As explained in the price discovery section, there main sources for price dissemination are:

  • Specialized agencies (Platts, Argus, Opis, and others) interview buyers and sellers, identify done deals, even facilitate broadcasting of those, cross check the information, perform statistical checks, some cleansing if required and consolidate all this information. This thorough market polling exercise allows them to release on regular interval (often daily) high/low prices representative of what effectively happened in the market. Those prices are widely accepted by market participants, both physical and financial, to fix price formulae they may have agreed upon among each other.
  • For a limited range of deliveries (the most traded ones with enough liquidity), exchanges have crafted future contracts. Those are 'markets' where bids and offers from participants set the price.

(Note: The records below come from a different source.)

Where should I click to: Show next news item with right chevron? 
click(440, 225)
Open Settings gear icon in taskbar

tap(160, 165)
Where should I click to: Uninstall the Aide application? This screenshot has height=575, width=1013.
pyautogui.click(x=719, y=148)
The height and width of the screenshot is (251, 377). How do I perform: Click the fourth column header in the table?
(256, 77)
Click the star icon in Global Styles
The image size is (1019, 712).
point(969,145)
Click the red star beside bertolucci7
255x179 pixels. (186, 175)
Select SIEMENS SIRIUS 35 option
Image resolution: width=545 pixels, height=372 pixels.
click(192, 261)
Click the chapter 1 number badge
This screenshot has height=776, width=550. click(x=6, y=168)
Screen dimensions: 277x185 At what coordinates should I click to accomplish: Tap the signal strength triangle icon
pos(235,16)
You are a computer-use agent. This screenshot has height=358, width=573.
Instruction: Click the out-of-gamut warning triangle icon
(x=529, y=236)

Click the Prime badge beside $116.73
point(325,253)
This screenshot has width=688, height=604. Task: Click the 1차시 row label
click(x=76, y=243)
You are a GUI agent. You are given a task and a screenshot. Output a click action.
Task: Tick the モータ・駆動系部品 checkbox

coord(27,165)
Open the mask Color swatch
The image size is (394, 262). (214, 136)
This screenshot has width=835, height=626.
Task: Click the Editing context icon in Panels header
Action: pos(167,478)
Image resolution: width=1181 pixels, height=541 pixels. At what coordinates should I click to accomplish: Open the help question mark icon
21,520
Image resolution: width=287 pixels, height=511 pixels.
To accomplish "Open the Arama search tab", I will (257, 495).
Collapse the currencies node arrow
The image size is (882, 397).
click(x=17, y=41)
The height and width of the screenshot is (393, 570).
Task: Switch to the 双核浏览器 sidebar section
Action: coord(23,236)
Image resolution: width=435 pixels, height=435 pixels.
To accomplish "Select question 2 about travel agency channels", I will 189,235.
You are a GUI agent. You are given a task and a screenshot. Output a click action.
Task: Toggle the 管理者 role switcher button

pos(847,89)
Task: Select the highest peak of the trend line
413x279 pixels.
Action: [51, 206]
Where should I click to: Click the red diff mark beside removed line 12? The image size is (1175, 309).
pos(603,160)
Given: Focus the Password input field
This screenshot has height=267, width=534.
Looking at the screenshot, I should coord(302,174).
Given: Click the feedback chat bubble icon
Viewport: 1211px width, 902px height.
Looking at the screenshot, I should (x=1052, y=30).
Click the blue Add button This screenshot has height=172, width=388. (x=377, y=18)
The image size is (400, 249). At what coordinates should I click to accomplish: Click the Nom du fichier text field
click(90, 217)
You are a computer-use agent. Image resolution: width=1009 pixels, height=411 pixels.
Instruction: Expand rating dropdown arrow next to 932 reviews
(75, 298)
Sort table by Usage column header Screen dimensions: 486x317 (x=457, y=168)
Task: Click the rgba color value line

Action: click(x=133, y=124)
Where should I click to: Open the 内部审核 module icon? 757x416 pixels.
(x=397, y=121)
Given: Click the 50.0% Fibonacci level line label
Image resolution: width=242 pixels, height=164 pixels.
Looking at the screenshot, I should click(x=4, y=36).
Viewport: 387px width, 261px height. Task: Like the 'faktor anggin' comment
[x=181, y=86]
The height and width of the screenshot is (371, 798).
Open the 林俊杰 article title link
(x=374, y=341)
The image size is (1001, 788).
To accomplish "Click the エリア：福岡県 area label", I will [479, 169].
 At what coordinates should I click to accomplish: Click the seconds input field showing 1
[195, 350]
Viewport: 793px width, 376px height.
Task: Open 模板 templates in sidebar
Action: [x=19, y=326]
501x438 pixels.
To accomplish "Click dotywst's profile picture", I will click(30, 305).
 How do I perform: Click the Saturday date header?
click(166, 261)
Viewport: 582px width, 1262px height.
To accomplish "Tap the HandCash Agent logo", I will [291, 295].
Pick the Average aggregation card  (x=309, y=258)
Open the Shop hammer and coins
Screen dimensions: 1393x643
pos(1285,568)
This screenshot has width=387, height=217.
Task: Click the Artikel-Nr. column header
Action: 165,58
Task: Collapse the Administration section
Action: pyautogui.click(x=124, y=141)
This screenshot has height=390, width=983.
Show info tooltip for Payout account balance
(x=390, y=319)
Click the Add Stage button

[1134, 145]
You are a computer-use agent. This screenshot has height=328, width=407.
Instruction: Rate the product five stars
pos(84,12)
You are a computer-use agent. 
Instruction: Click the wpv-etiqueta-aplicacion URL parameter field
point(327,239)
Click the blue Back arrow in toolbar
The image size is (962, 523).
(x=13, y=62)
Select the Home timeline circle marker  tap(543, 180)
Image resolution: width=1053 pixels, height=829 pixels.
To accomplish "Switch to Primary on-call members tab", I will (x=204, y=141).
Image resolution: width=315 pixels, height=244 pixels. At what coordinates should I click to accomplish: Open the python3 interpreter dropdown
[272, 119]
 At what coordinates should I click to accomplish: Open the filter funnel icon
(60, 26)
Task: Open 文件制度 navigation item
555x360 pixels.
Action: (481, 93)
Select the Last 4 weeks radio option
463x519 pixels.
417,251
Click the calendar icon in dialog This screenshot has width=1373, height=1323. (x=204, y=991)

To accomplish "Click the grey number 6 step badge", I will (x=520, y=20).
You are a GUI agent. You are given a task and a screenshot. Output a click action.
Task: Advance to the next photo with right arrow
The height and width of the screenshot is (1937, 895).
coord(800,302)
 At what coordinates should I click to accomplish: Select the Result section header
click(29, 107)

For each market segment under scrutiny a marker is defined. A marker thus stands for a given delivery (physical, geography, terms) quoted by a given publisher (exchange or agency).


Marker attributes

Observation

The price agreed for a particular delivery can be outright (fix price) or relative to a benchmark (floating price, spread). How this benchmark is observed or fixed is contractually agreed upon. Each market, depending on its particular conditions, has developed typical 'fixing windows' (monthly average, expiry date of a future, etc.).

Averaging on a larger window than just the exact delivery day, can be motivated to spread out the risk, or by the fact that forward looking, the exact date of the event itself is unknown and contractually parties are bound by a period rather than a date. Monthly average is often applied, but each market may adopt particular windows. Those will be discussed in more detail for each asset. We call the combination of underlying marker and a particular observation pattern an index.


Observation attributes


Observation examples

Compounding

One may be interested not just in the outright price of a single asset, but in compounding those prices. This stems from the physical reality of commodities markets, e.g. to identify price differences for the same product at different locations or with different time horizons, production blends or consumption baskets, or yield differences between products. Widening or narrowing values for those compound indices can give clear signals as to wether or not transport, store or adjust a production plan. Each market has developed its own terminology to identify particular spreads. There are no standards but habits, the same reality can be labelled differently in each organisation. Typical examples:


Compounding

Contract

Various contract are traded on Exchanges. They can be of different nature:

  • Futures, for which the price discovery happens on the exchange itself. The exchange is the market and a future is altogether marker and contract.
  • Cleared swaps (called Futures by the exchanges) for which the exchange organize a forward market, but which settlement ultimately is exogenous to the exchange, and relies on quotes provided by agencies. Exchanges propose listed contracts mimicking structures (swaps, options) on markers which are actively traded in OTC mode.

Contract attributes

Curve

The 'primary' markers are those publishing information directly on the observation of what happens in the market, such as:

  • The index values published by price reporting agencies having polled market activity.
  • Future prices which are a market of their own.

Each marker has a term structure associated to it. Exchanges define for each contract very strict sets of maturities which can be traded. In OTC mode habits prevail depending on how a market is used to quote and release data. Each bucket or pillar in the structure corresponds to a delivery period. Buckets can be of different tenor (intra-day, weeks, balance of month, month, quarter, season, etc.).
With the available discrete quotes (each corresponding to a pillar), there are several ways to build a continuous curve (daily or intra-day), based on curve construction rules.